MILKA. Why, do Jews eat this kind of food in America?
EWA. Only certain families. I have an older friend who cooks it. I really don’t enjoy cooking.
AVIGDOR. What, you don’t cook at all?
EWA. Almost never. My husband is Armenian and he has always liked to cook. Even today when we have guests he cooks lots of Armenian dishes himself.
AVIGDOR. Well, Armenian food is quite different. That’s like Arab cooking.
MILKA. Eat up! Eat up!
EWA. No, really it isn’t. They do have some Turkish dishes but the cuisine is far more refined. Very appetizing. But this Jewish food has the smell of home. It must be genetic memory. I was brought up in orphanages and nobody made broth for me when I was little.
AVIGDOR. Now, where did we get to?
EWA. You were telling me about the Pilsudski Academy, but I would like to know also about this society, Akiva, which you were a member of.
AVIGDOR. Ewa, all in good time. In that school he also learnt—you should find it interesting, because later on this ability proved very useful to Daniel—let me tell you … Jews were of course a minority in the school, but my brother was lucky to be studying in the same class as our cousin. The attitude toward Jews in the classroom was perfectly normal. I may be wrong, but I have always thought that anti-Semitism is in inverse proportion to a person’s cultural and intellectual level. There were children from the most cultured Polish families of the town in my brother’s group. At all events, neither he nor his cousin ever had to fight to defend their personal dignity. Daniel never did fight. It was not in his nature. Actually, I didn’t notice much anti-Semitism even though I was attending a professional school, a kind of vocational college, where the children were from a humbler background.
I think the first time Daniel encountered anti-Semitism was when he was prevented from joining a Boy Scout group. He was very upset. To this day, I do not know whether it was a general rule of their Scouting organization or just the Scout leader who did not want a Jewish boy in his troop, but Daniel was turned down. It was a blow to him. He really had many Polish friends, although perhaps not particularly close friends.
However, one Polish friend who was the son of a cavalry officer, did him a very big favor without realizing it. This is the story I wanted to tell you. I’ve forgotten his name, but this lad’s father was a colonel in the Polish army and ran a riding school. Twice a week Daniel and his classmates would go there to learn horse riding. This was a highly unusual activity for a Jew, but Daniel greatly enjoyed it and trained in this aristocratic sport for several years. He became a good horseman, and only a few years later that skill may have been what saved his life.

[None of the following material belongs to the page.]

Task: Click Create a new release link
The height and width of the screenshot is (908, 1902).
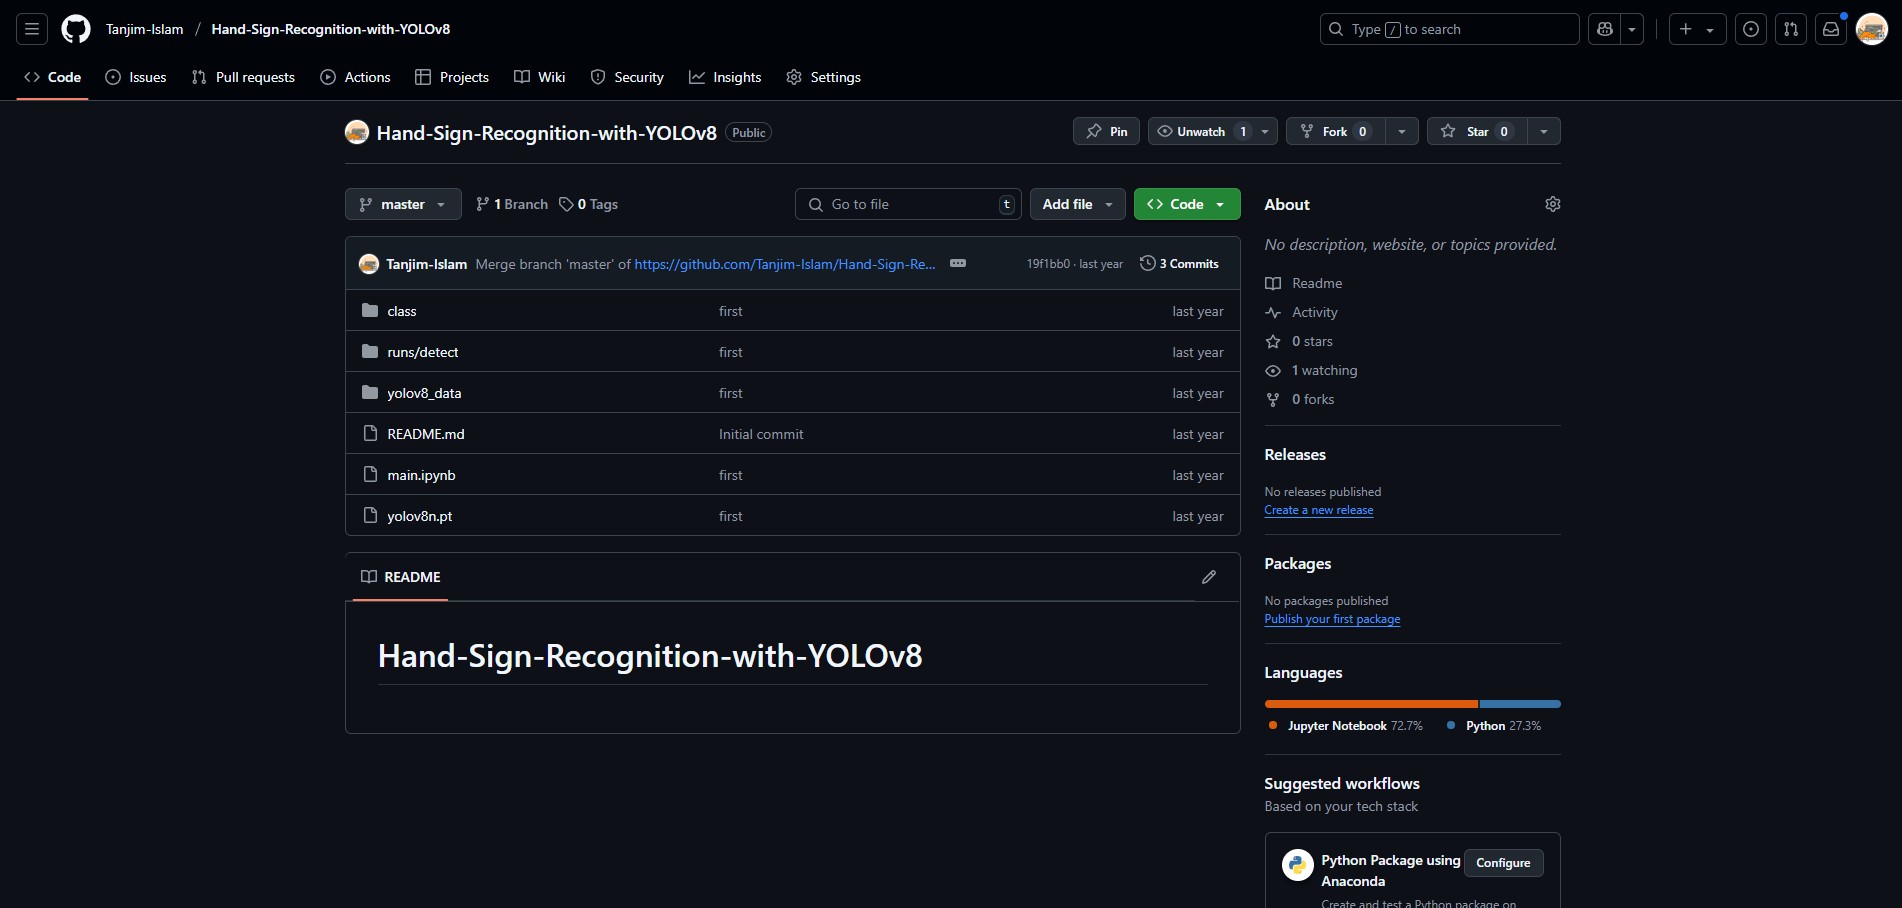Action: pos(1318,510)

In the summer before his final year, Daniel came home for the holidays. That year we became particularly close. We no longer felt the age difference at all because we had new shared interests, and a new topic in family conversations was Palestine. We joined a Zionist youth organization called Akiva and attended meetings almost every evening. It was quite like the Scouts, with sports, hiking, nights spent out in the open, and training in endurance and loyalty. The big difference was that Akiva was a Jewish organization, political and educational. We were taught Hebrew, Jewish history and traditions. The Zionism in Akiva was not religious. They were not interested in Judaism. We were introduced to the Jewish tradition, a way of life and principles of moral conduct underpinned philosophically by altruism, pacifism, tolerance and contempt for acquisitiveness. These were straightforward but very attractive teachings and they became our philosophy of life. There was no chauvinism or anti-Communism in Akiva. Zionism had a strong socialist tendency which can be felt in Israel to this day. It was behind my decision to join a moshav. I liked the idea of a Jew who becomes the master of his land and lives by the fruit of his labors. I have been living here since I moved to Israel back in 1941. Nothing will induce young people to come here now. My children rejected any idea of staying here to live. As soon as they grew up, they moved away. The youngest, our son Alon, left home when he was sixteen.